Port-au-Prince, 31 juillet 2025 —
À six mois de la fin du mandat du Conseil présidentiel de transition (CPT), fixé au 7 février 2026, l’Organisation des États Américains (OEA) a rendu publique une feuille de route ambitieuse pour tenter de sortir Haïti de l’impasse. Sécurité, dialogue politique, légitimité institutionnelle, réponse humanitaire et relance économique : cinq piliers stratégiques pour un coût estimé à 1,37 milliard de dollars américains.
Mais si le document trace une voie de survie pour la nation, le financement reste hypothétique et la mise en œuvre périlleuse.
Sécurité : le socle de toute relance
Le premier pilier, doté de 96 millions USD, fait de la restauration de la sécurité la priorité absolue.
Deux phases sont prévues :
- Urgence (octobre 2025 – juillet 2026) : reprise du contrôle des zones critiques par la PNH et la Mission multinationale de soutien à la sécurité (MSS), surtout dans le département de l’Ouest.
- Durabilité (juillet 2026 – juillet 2028) : reconstruction d’un système de sécurité publique fonctionnel et résilient.
Le plan prévoit la construction de bases avancées, la formation de policiers, la lutte contre le trafic d’armes et les recrutements de gangs, ainsi que la réforme du secteur judiciaire.
Dialogue politique et gouvernance
Le deuxième pilier, doté de 5,1 millions USD, vise à sortir de la crise de légitimité par :
- une mission de dialogue de haut niveau,
- des consultations avec les acteurs politiques et sociaux,
- la révision du projet de Constitution et une campagne de sensibilisation nationale.
L’OEA y jouerait le rôle de secrétariat technique, avec l’espoir de refonder un consensus institutionnel.

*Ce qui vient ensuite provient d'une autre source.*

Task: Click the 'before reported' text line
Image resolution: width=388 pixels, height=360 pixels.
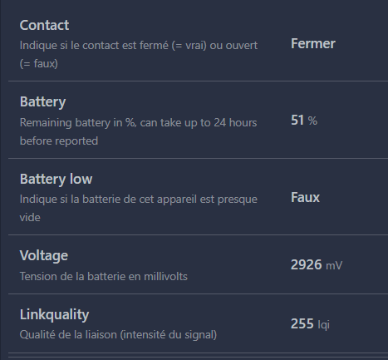Action: (x=59, y=141)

Processus électoral et légitimité institutionnelle
Avec 104,1 millions USD, ce troisième pilier ambitionne de préparer des élections crédibles :
- Réforme de la législation électorale,
- Mise à niveau du Conseil électoral provisoire (CEP),
- Soutien à l’Office national d’identification (ONI),
- Sécurisation des bureaux de vote et présence d’observateurs internationaux.
Mais aucune date de scrutin n’est fixée, alors que la fin du CPT approche à grands pas.
Réponse humanitaire d’urgence
Le quatrième pilier, le plus lourd avec 908,2 millions USD, cible les 1,3 million d’Haïtiens déplacés et les 4,7 millions en insécurité alimentaire.
Les actions comprennent :
- distribution d’eau et de nourriture,
- déploiement de cliniques mobiles et réhabilitation d’infrastructures,
- soutien psychologique et juridique aux victimes,
- gestion des épidémies et protection contre les violences basées sur le genre.
Relance économique et développement durable
Le cinquième pilier, doté de 256,1 millions USD, vise à briser le cycle de pauvreté :
- création d’emplois décents et relance des MPME,
- promotion de l’agriculture durable,
- modernisation des infrastructures routières, énergétiques et numériques,
- transformation digitale de l’administration et cybersécurité.
Un financement encore hypothétique
Avec un budget total de 1 369 524 000 USD, ce plan reflète l’ampleur des besoins. Mais les fonds reposent sur des engagements partiels et des promesses volontaires.
Sans mobilisation internationale, la feuille de route de l’OEA risque de rester un document d’intention, alors que le temps presse pour éviter un nouveau vide institutionnel.